**Your objective:** Go through the records and report each line in which the word "icon" occurs.

**Raw data:**
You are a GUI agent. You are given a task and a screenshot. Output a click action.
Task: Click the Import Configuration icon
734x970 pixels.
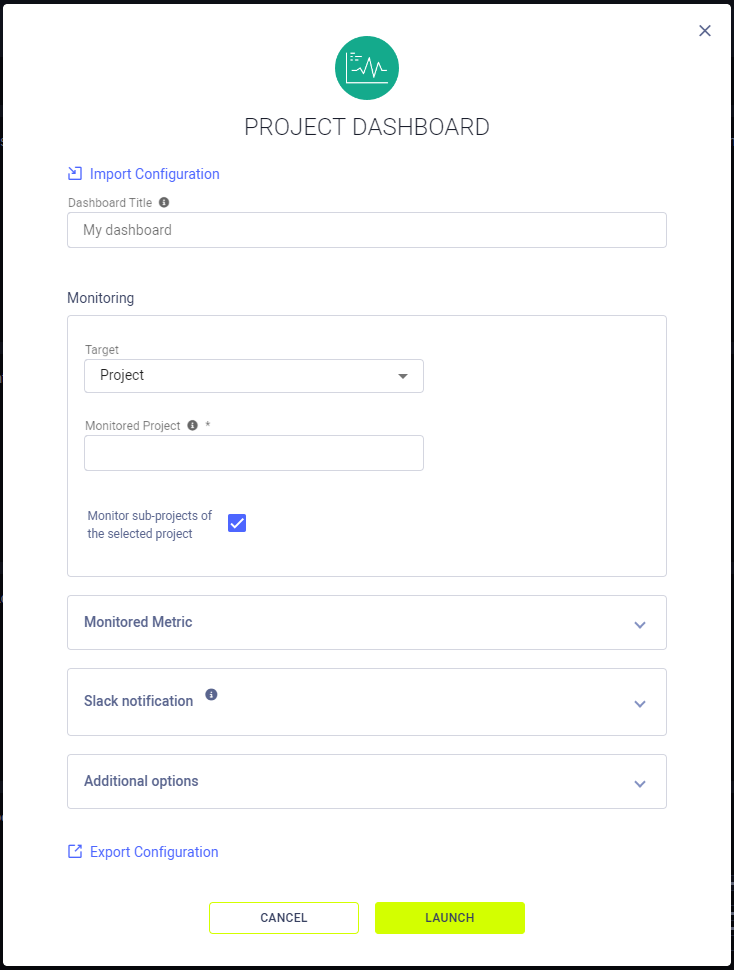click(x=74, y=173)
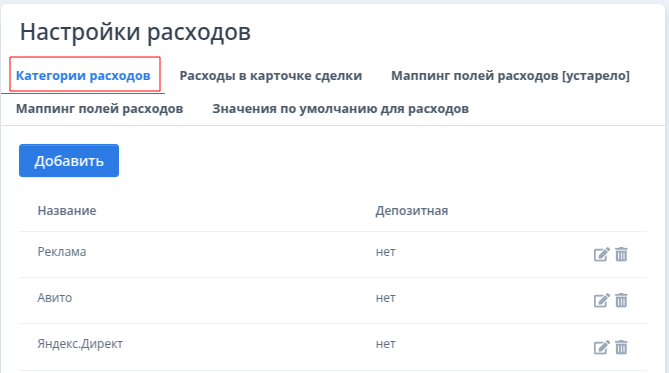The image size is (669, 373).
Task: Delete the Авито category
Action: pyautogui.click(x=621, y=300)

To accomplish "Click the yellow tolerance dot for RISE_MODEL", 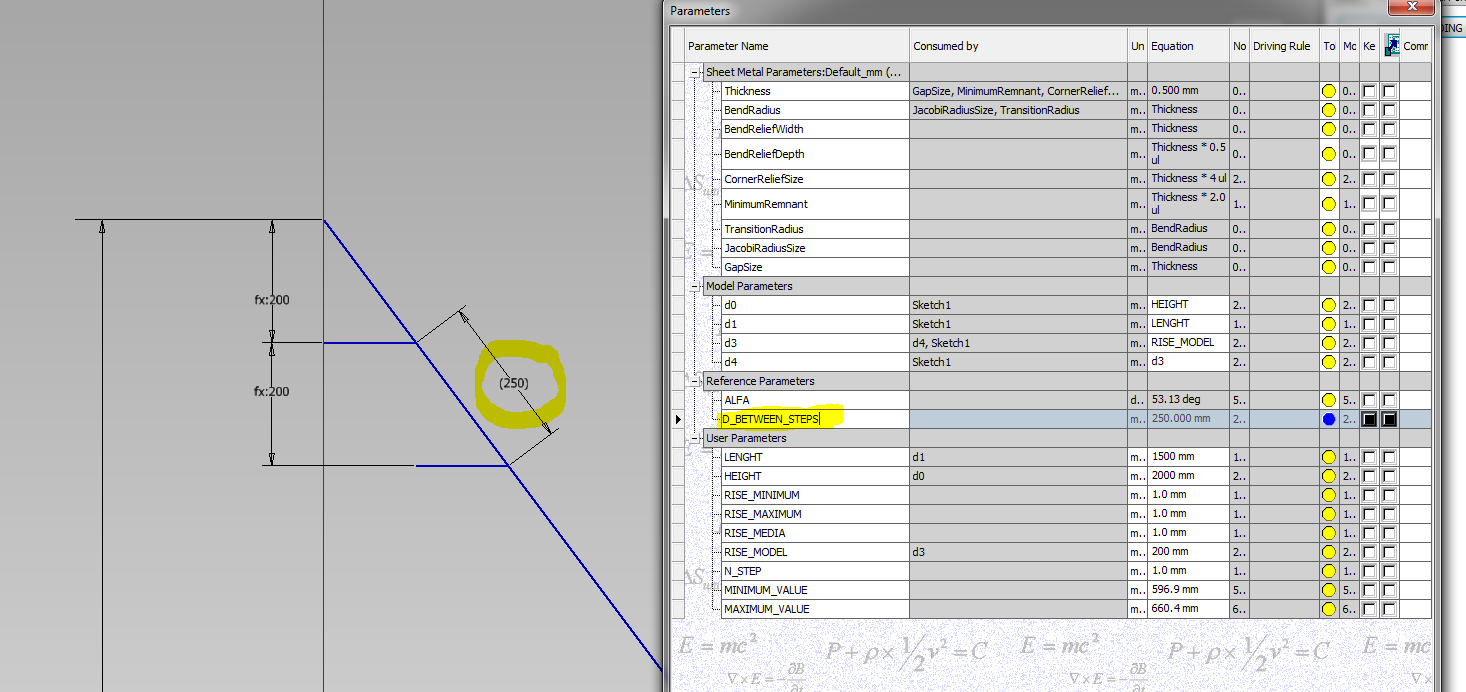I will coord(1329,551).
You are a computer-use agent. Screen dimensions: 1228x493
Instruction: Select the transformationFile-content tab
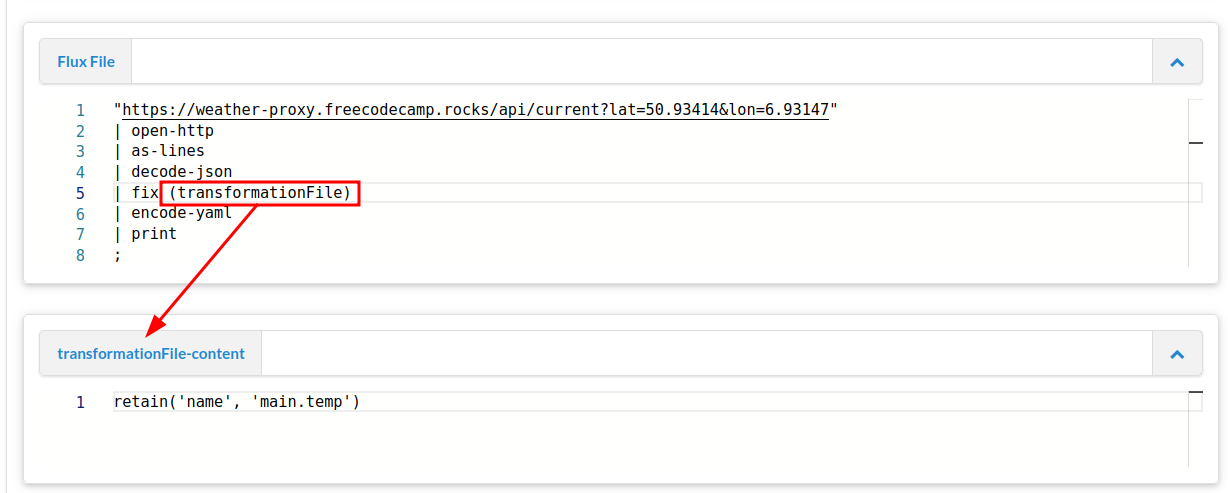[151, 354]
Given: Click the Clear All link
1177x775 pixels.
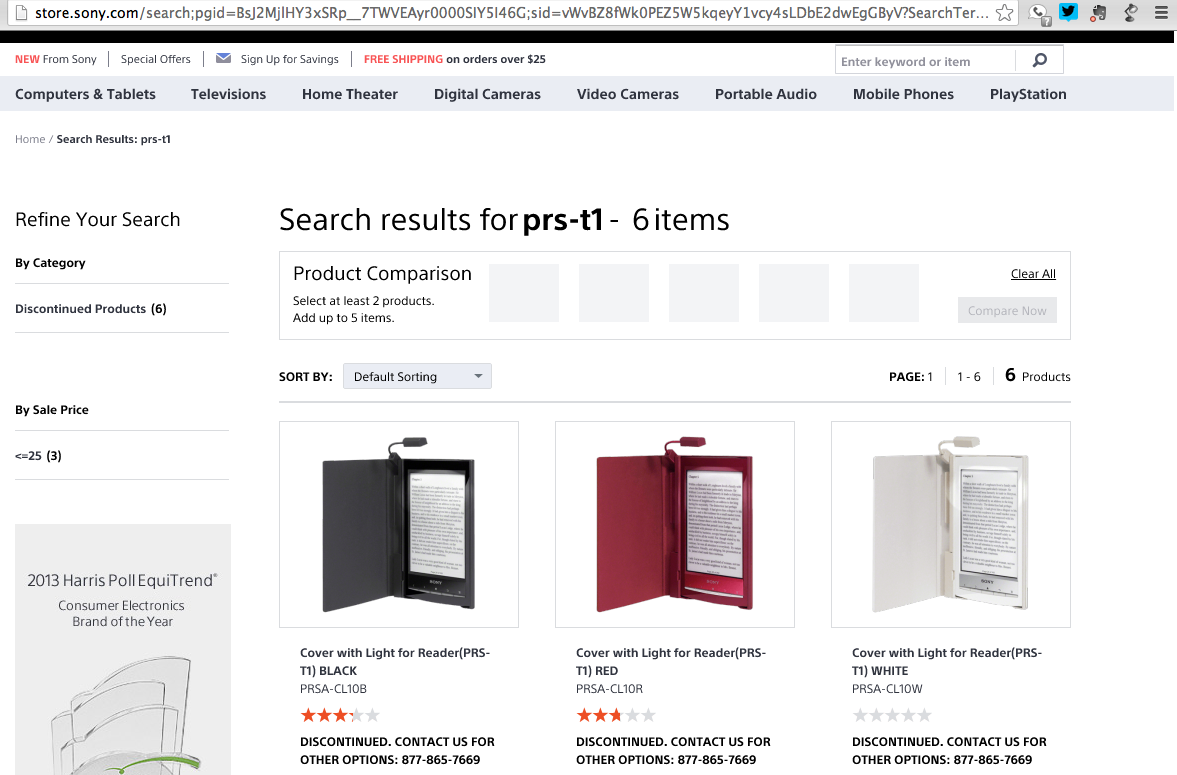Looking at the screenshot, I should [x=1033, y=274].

---

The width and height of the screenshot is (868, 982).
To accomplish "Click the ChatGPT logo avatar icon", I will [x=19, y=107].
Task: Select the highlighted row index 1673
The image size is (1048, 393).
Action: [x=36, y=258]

* * *

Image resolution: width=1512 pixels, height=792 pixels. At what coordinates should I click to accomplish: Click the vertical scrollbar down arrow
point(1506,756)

**Completed exercise:**
Task: Click the Import Configuration icon
To accomplish "Click the ChatGPT logo avatar icon", I will [x=19, y=107].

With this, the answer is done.